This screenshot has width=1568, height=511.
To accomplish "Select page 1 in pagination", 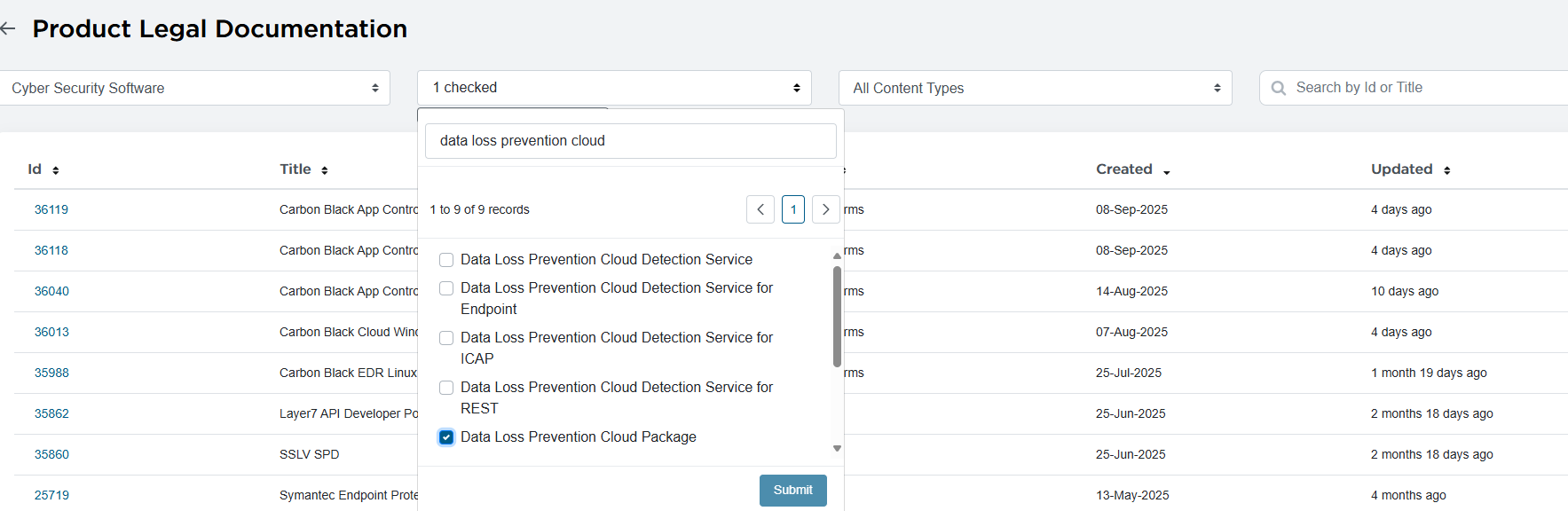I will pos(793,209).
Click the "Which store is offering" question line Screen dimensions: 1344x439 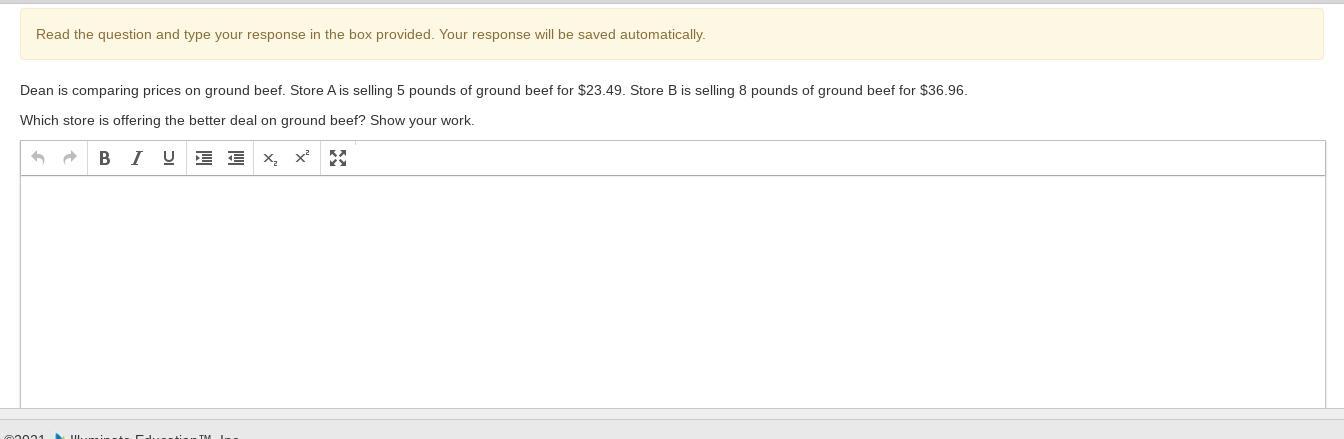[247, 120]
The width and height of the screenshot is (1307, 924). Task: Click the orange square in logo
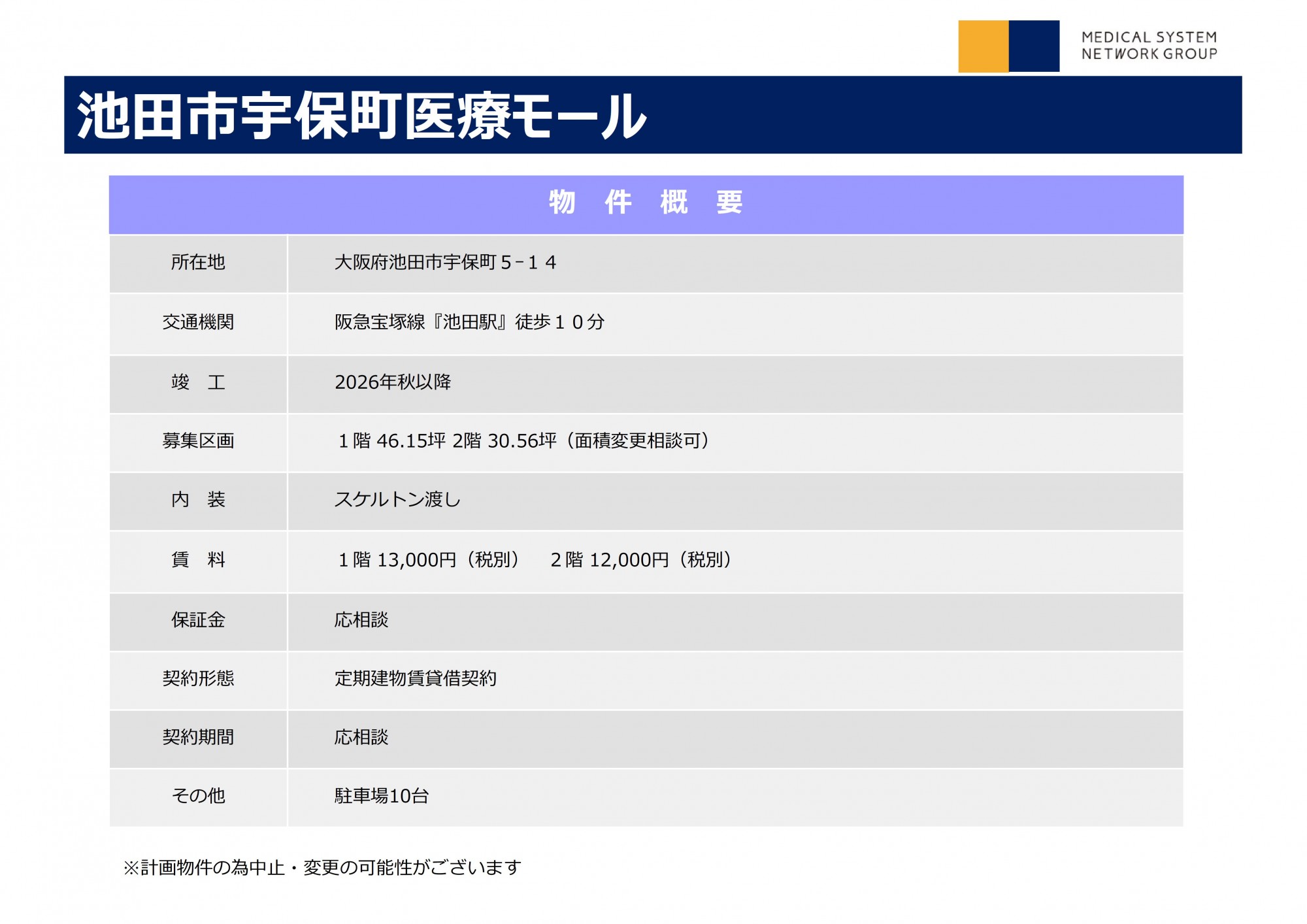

--

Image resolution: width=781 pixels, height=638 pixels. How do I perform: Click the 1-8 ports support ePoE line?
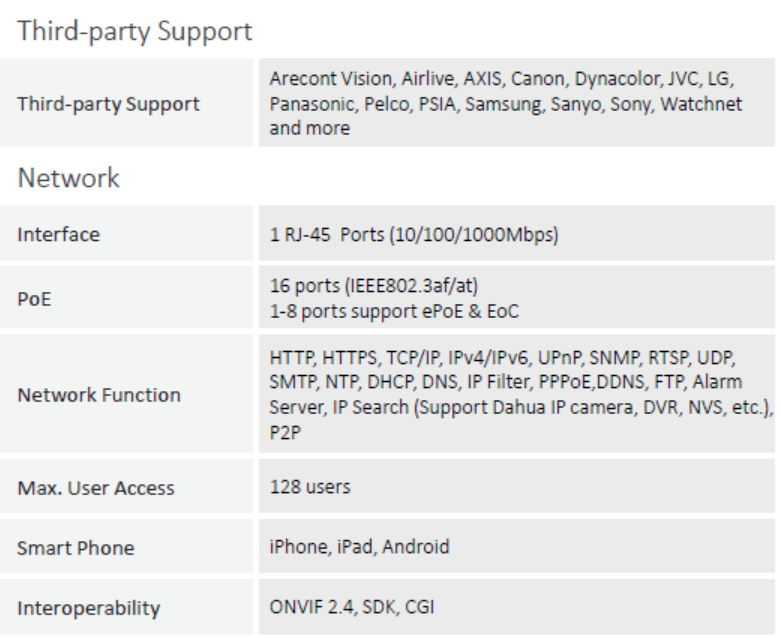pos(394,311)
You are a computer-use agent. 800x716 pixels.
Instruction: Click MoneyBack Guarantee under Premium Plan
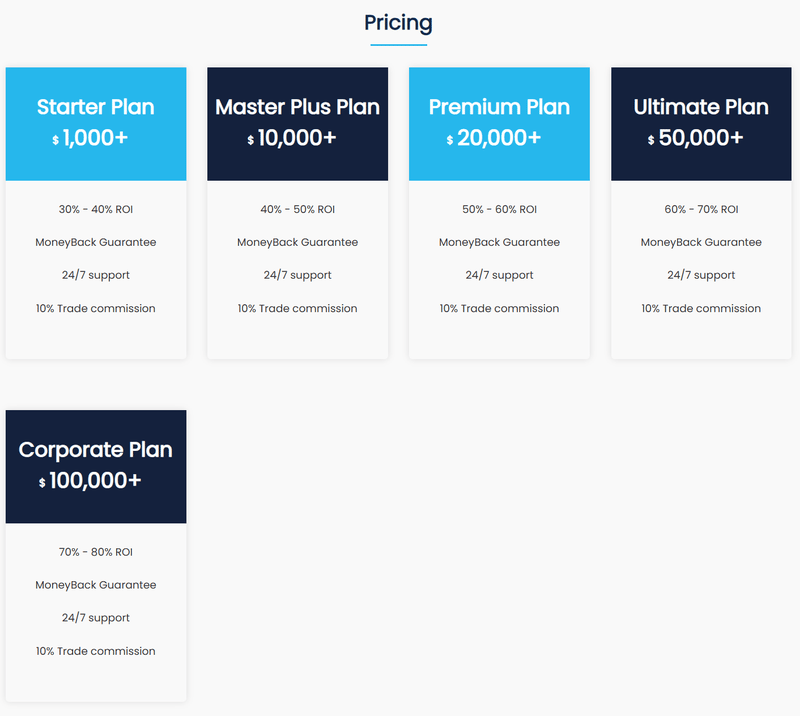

__TASK DIRECTIONS__: Rewrite as a JSON list of strings, one string per line, the lines from the line with "You are a computer-use agent. 800x716 pixels." to the line with "Instruction: Click MoneyBack", omitting blank lines.

__RESULT FOR THIS EXERCISE__:
[
  "You are a computer-use agent. 800x716 pixels.",
  "Instruction: Click MoneyBack Guarantee under Premium Plan"
]